Ao discutir o conceito de propriedade em seu livro “O Amanhecer de Tudo”, David Graeber e David Wengrow lembram que entre muitos povos ameríndios:
Muitas vezes, os verdadeiros “donos” da terra ou de outros recursos naturais eram deuses ou espíritos. Humanos mortais são meramente posseiros, caçadores eventuais ou, melhor ainda, zeladores.
Não é incomum, dizem eles, que etnógrafos que trabalham com sociedades indígenas amazônicas descubram que quase tudo ao seu redor tem um dono, de lagos e montanhas a cipós e animais. Mas tal propriedade sempre carrega um duplo sentido: quem possui, tem o dever de cuidar.
Muito diferente da concepção de propriedade segundo o direito romano, que fundamenta muito do que se tornou a legalidade ocidental. Nela, a posse é definida segundo três direitos básicos: “usus” (o direito de usar), “fructus” (o direito de usufruir dos produtos de uma propriedade, por exemplo, o fruto de uma árvore) e “abusos” (o direito de danificar ou destruir). Se alguém tiver apenas os dois primeiros direitos, não é considerado legítimo proprietário. Propriedade verdadeira, portanto, seria a que apresenta a possibilidade de destruí-la.
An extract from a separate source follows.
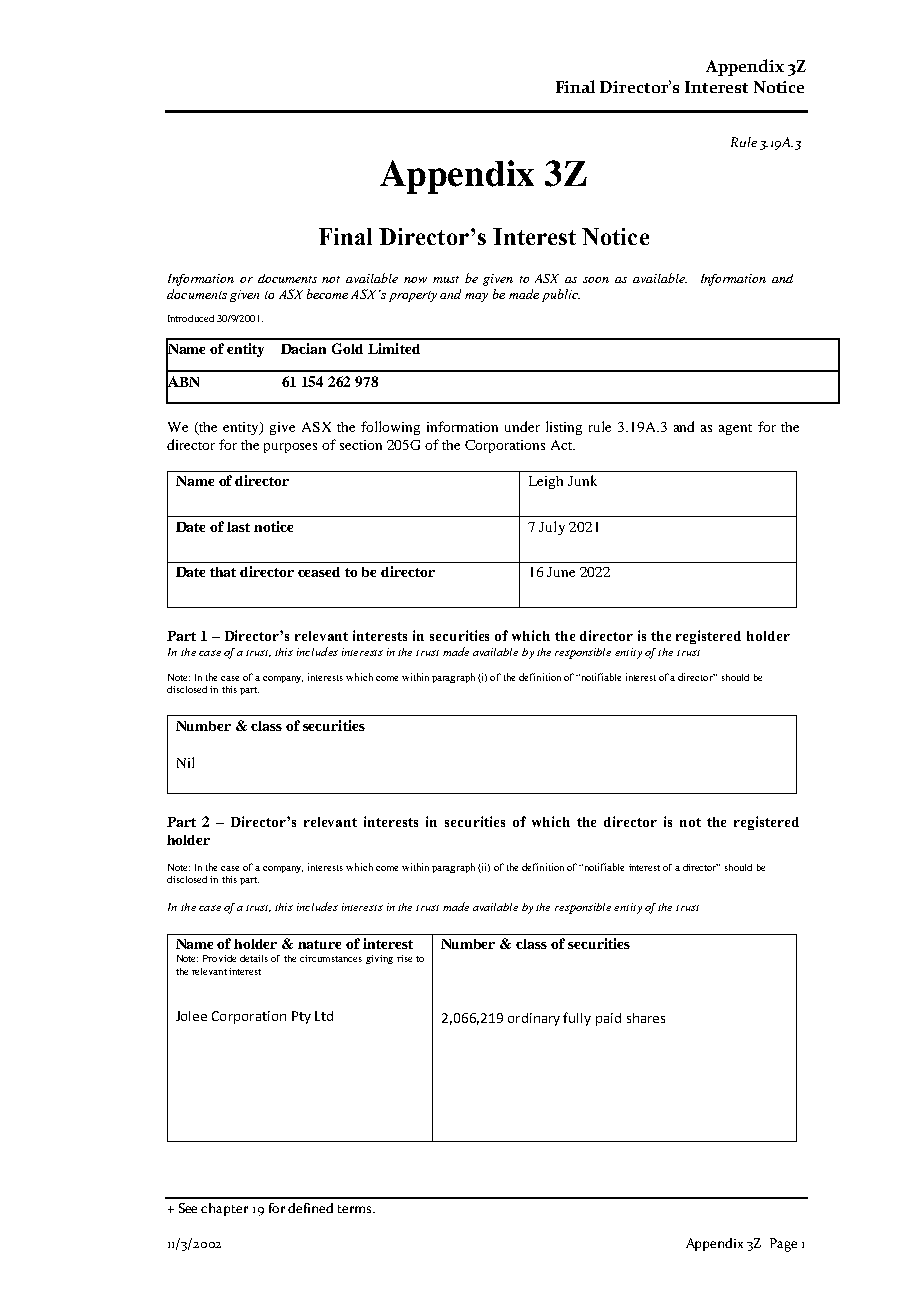 The width and height of the image is (924, 1307). Describe the element at coordinates (476, 297) in the image. I see `may` at that location.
É esta ideia de propriedade que acabou prevalecendo no mundo ocidental e foi imposta ao restante do planeta. E olhando para a destruição ambiental que nos rodeia, difícil discordar de que segundo essa lógica, propriedade e destruição são sinônimos.
Reafirmando o que disseram Graeber e Wengrow, entre muitos povos ameríndios, os seres humanos são meros zeladores dos recursos naturais. Mas, infelizmente, no caso dos povos marcados pelas tragédias da colonização, não há zelo capaz de proteger a eles e ao restante da natureza.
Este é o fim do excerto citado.